Print only the lines from the one with "Switch to the Annotate ribbon tab" through the end of the data, exactly, and please omit pictures.

○ ○ ○ ○ ○

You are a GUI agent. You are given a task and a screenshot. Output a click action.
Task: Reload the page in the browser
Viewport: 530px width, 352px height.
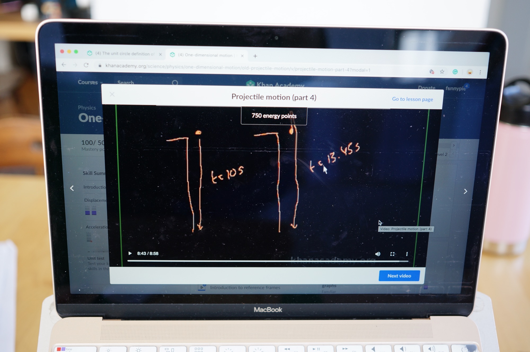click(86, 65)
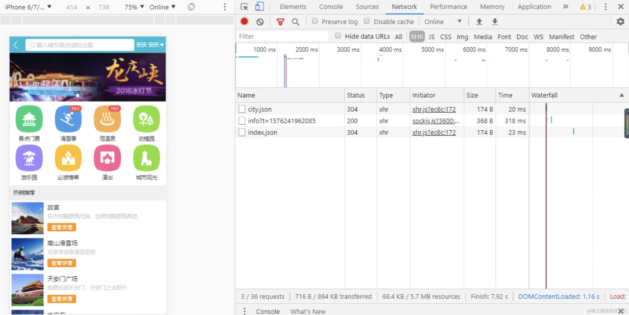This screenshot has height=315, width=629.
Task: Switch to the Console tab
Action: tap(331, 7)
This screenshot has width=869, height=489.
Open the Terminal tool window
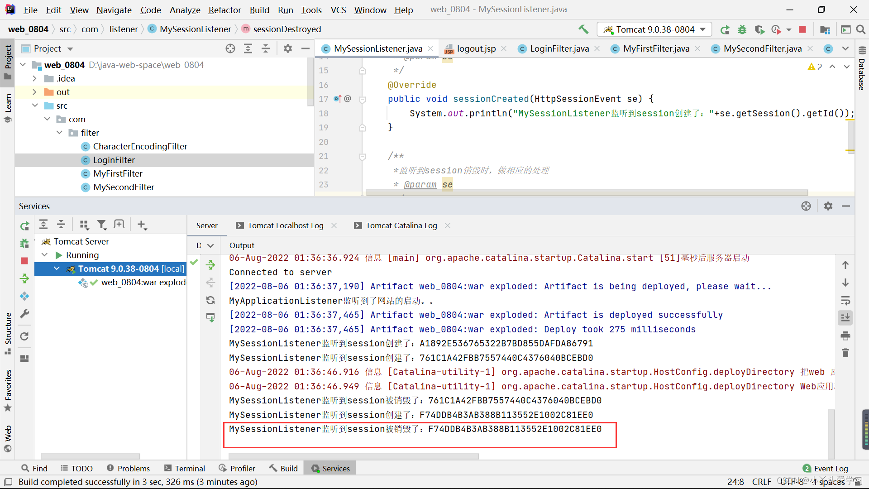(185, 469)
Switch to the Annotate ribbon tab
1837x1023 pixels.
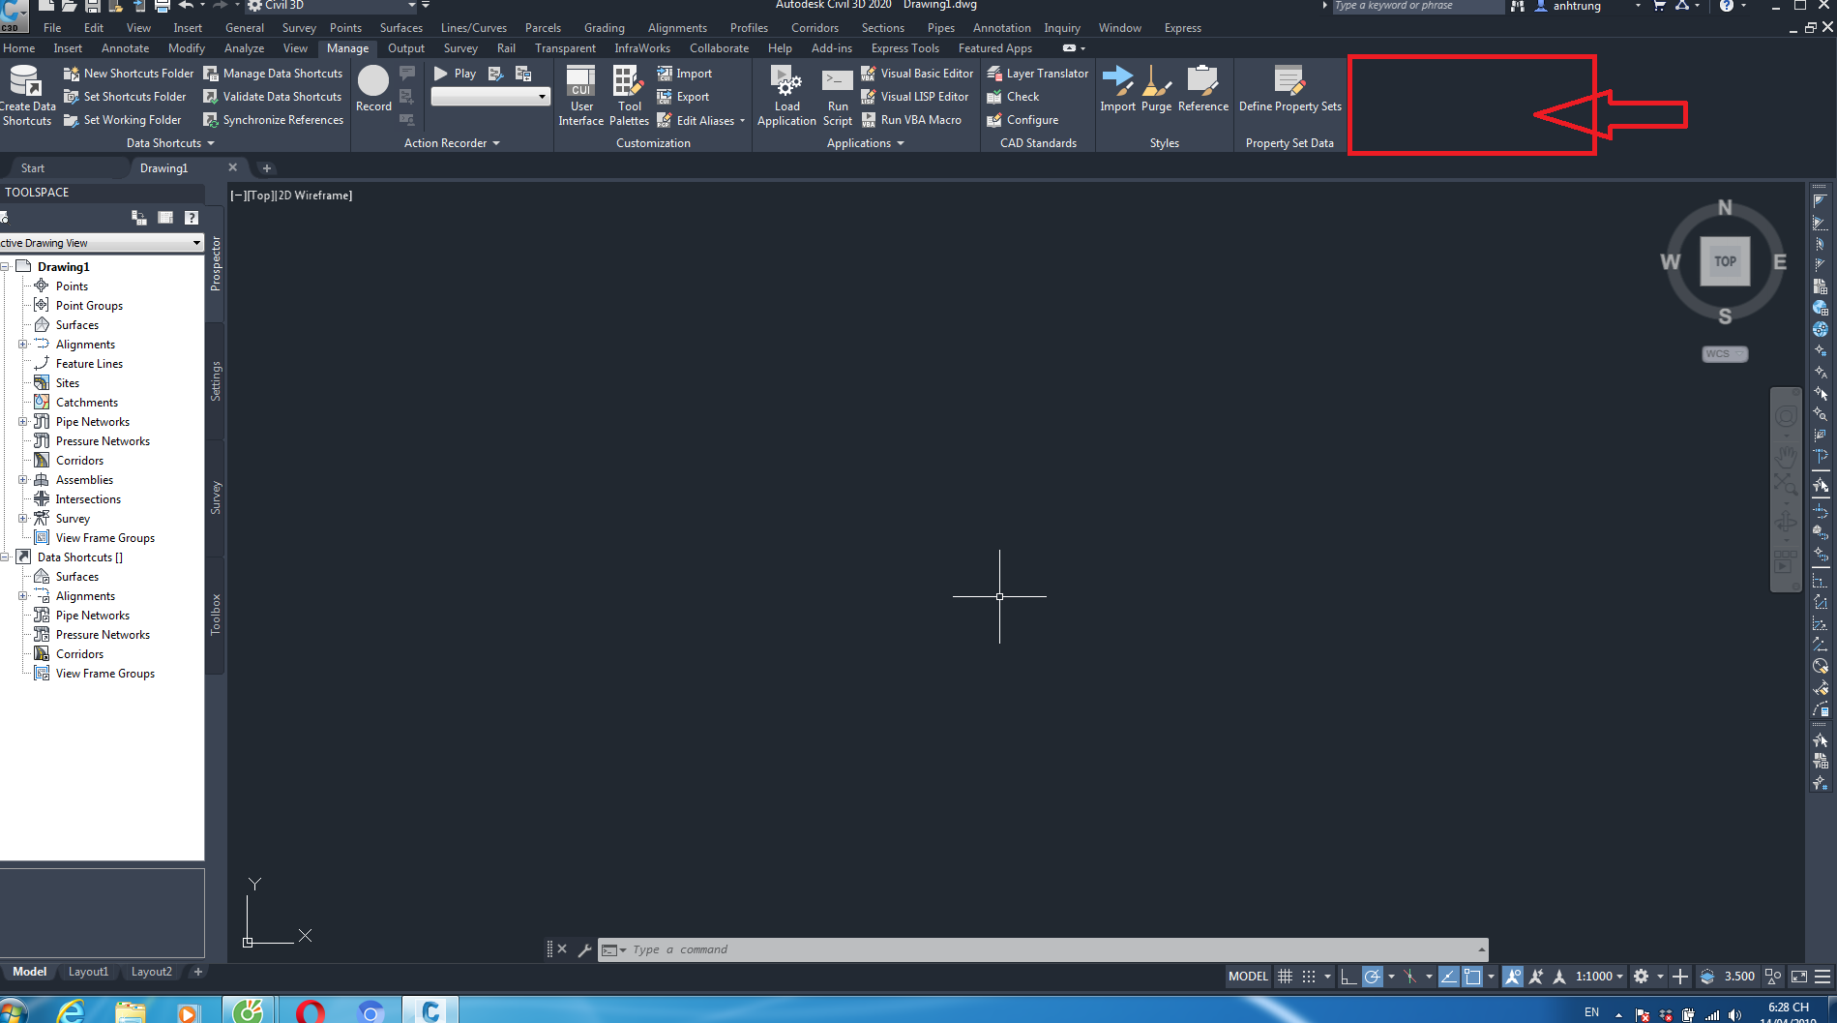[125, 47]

○ ○ ○ ○ ○

## Result of the task:
Switch to the Annotate ribbon tab
1837x1023 pixels.
[125, 47]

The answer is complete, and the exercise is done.